_Required actions:_
1. Shorten the paragraph beginning "1. *Exorcist II: The Heretic.*" from the forum post on horror remakes below. Keep its main facts.
2. Reproduce the stretch of the forum post on horror remakes below from "2. *Warlock III: Innocence.*" through "born to play.", word for word.

# Play It Again, Sam: Horror Movies That NEED To be Remade.



## Sinister (Apr 18, 2004)

With the remaking craze that has been going on in the last couple of years, I thought it time to bring up the subject. We've already discussed *Texas Chainsaw Massacre* and *Dawn of the Dead* (I actually see this as a "re-visioning" than a remake) and there are more on the way. What about films YOU PERSONALLY think need to be remade? Films that sucked major ass the first time around that could definitely go back for better celluloid treatment. Maybe they didn't particularly suck, but could have been much better. Here go some candidates I think somebody needs to get on the ball and get rolling with, like right now:

1. *Exorcist II: The Heretic.* Quite possibly the worst sequel in existence today. I'm hard pressed to come up with another. If I had my way with it, I'd make it take place well after the first one and have Regan with a child that manifests the same behaviour as she did when the signs of her possession came about. Linda Blair would still be right for reprising the role as Regan. Hell, it could take a whole different turn, where it doesn't even have to do with her, just find a great director a half-way decent script and actors who aren't complete idiots. It could work.

2. *Warlock III: Innocence.* Disavow this movie completely. Without Julian Sands, there is no Warlock. Despite what Zombie-F thinks about him, Sands is cool as hell in this role; it's a character he was born to play.

_Dataset excerpt:_
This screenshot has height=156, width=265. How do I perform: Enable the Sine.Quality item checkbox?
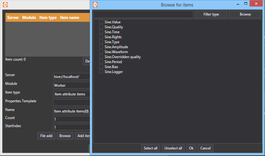click(101, 27)
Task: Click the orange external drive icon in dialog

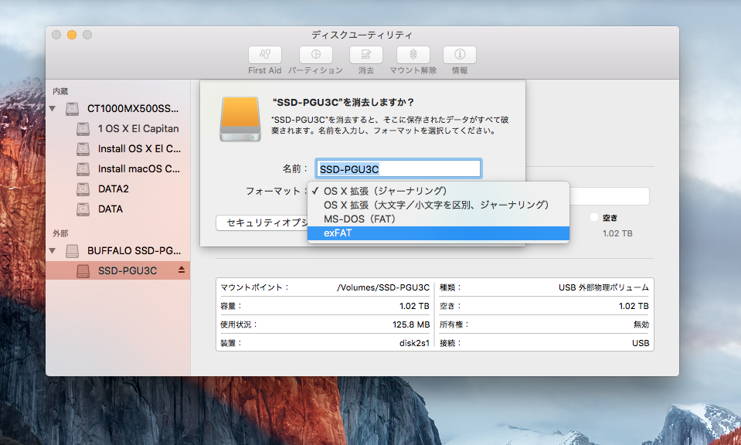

_Completed exercise:_
1. *Exorcist II: The Heretic* may be the worst sequel ever made, and the writer can hardly name a worse one. The writer's version of a remake would be set well after the first film. In it, Regan would have a child who shows the same behavior she showed when her possession began, and Linda Blair would return as Regan. The story could also take a different turn and leave her out entirely. It would then need only a great director, a half-way decent script and competent actors. It could work.

2.
2. *Warlock III: Innocence.* Disavow this movie completely. Without Julian Sands, there is no Warlock. Despite what Zombie-F thinks about him, Sands is cool as hell in this role; it's a character he was born to play.